Written by on February 15, 2024

Patrol vehicle of Tennessee deputy who disappeared after making arrest recovered from river
kali9/Getty Images

(DECATUR, Tenn.) — The patrol vehicle of a Tennessee deputy who disappeared after making an arrest has been recovered from a river a day after he went missing, authorities said. However, the search for the deputy continues.

Meigs County Deputy Robert “R.J.” Leonard’s vehicle was pulled from the Tennessee River on Thursday, in an area on the border of Meigs and Hamilton counties, officials said.

A body believed to be that of the female arrestee has been recovered from the backseat of the vehicle, though the deputy remains missing, authorities said.

A search for the deputy remains ongoing, according to Hamilton County Sheriff Austin Garrett.

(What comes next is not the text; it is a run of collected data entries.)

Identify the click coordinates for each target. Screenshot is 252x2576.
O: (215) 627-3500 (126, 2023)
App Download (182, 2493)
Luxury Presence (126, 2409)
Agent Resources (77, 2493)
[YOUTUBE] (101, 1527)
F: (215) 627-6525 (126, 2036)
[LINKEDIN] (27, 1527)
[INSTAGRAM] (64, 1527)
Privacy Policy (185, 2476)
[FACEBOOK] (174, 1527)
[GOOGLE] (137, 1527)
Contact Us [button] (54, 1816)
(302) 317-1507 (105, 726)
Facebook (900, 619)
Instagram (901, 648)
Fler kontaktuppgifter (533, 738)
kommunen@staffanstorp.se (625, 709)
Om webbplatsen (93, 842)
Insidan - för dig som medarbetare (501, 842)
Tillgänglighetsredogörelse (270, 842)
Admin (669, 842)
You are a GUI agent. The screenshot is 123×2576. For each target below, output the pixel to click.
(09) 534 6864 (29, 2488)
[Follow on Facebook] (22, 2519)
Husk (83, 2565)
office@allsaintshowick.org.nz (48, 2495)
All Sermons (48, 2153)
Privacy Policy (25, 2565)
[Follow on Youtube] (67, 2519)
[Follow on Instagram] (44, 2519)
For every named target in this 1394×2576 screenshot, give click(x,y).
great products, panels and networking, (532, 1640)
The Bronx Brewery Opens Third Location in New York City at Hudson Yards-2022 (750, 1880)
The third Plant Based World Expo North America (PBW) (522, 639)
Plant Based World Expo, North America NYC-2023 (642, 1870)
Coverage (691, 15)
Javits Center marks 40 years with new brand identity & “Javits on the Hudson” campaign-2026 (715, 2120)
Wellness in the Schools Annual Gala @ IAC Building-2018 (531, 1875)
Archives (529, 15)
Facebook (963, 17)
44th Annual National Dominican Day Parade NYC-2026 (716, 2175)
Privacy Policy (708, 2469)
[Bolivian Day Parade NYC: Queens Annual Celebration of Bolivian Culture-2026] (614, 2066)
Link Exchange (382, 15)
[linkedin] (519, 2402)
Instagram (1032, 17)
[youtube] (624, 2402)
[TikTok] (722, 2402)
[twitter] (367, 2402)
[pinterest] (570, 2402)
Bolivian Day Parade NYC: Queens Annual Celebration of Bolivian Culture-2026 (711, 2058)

“We always hope that it’s a rescue, so we always hold out that hope. But we also have to face the facts that are in front of us,” Garrett said at a press briefing Thursday afternoon. “We won’t lose hope that we could still recover him.”

Authorities are working to confirm the identity of the person recovered from the backseat, though believe it to be the arrestee, according to Meigs County District Attorney Russell Johnson.

Leonard had responded to a report of a man and woman fighting on a bridge shortly before 10 p.m. local time Wednesday and had taken the woman into custody, according to Johnson. He was driving to the county jail when the sheriff’s office lost communication with him and he failed to respond to a status check, Johnson said.

One of the deputy’s last communications was a text to his wife that said, “Arrest,” Johnson said.

“His wife texted back and said, ‘That’s good’ or ‘That’s great,'” Leonard said at a press briefing earlier on Thursday. “We know that his phone did not evidently receive that text.”

At nearly the same time, Leonard also made a radio communication to dispatch, shortly after 10 p.m., Johnson said.

“Dispatch couldn’t tell what he was saying,” he said. “We think he was saying, ‘Water.'”

The search led authorities to a landing near the bridge at the Tennessee River, Johnson said.

“They triangulated the last position of his phone and the Life360 that his wife has attached to his phone and it appears that they’re almost in the same location,” Johnson said.

A vehicle was located Thursday morning in the river. It was upside down with the wheels up, filled with mud, and the driver-side window was down, Johnson said. The license plate confirmed it to be Leonard’s patrol car, according to Johnson.

Officials said the landing can be treacherous, especially for those not from the rural area. A woman went into the water at the same location several weeks ago and was rescued and survived, Johnson said.

Multiple agencies will investigate how the vehicle ended up in the water. However, Johnson noted that the deputy, a native of New York, appeared to be texting and radioing while driving in a poorly lit area he was unfamiliar with.

“We’re operating under the theory that it was an accident — he missed his turn, he wasn’t familiar and he was doing other things that may have caused him to go into the water,” Johnson said at the Thursday afternoon press briefing.

Leonard joined the force after graduating from the training academy in December, according to Meigs County Sheriff Jackie Melton. He was on the night shift and was doing a “real good job,” Melton said.

Leonard lived in nearby Roane County with his wife and three children, officials said.

“It’s a hard time for us here,” Meigs County Chief Deputy Brian Malone said at the press briefing, choking up. “It’s something that we don’t ever deal with here in Meigs County.”

“Deputy Leonard had only been here for a couple months, but he’d become part of our family,” he said.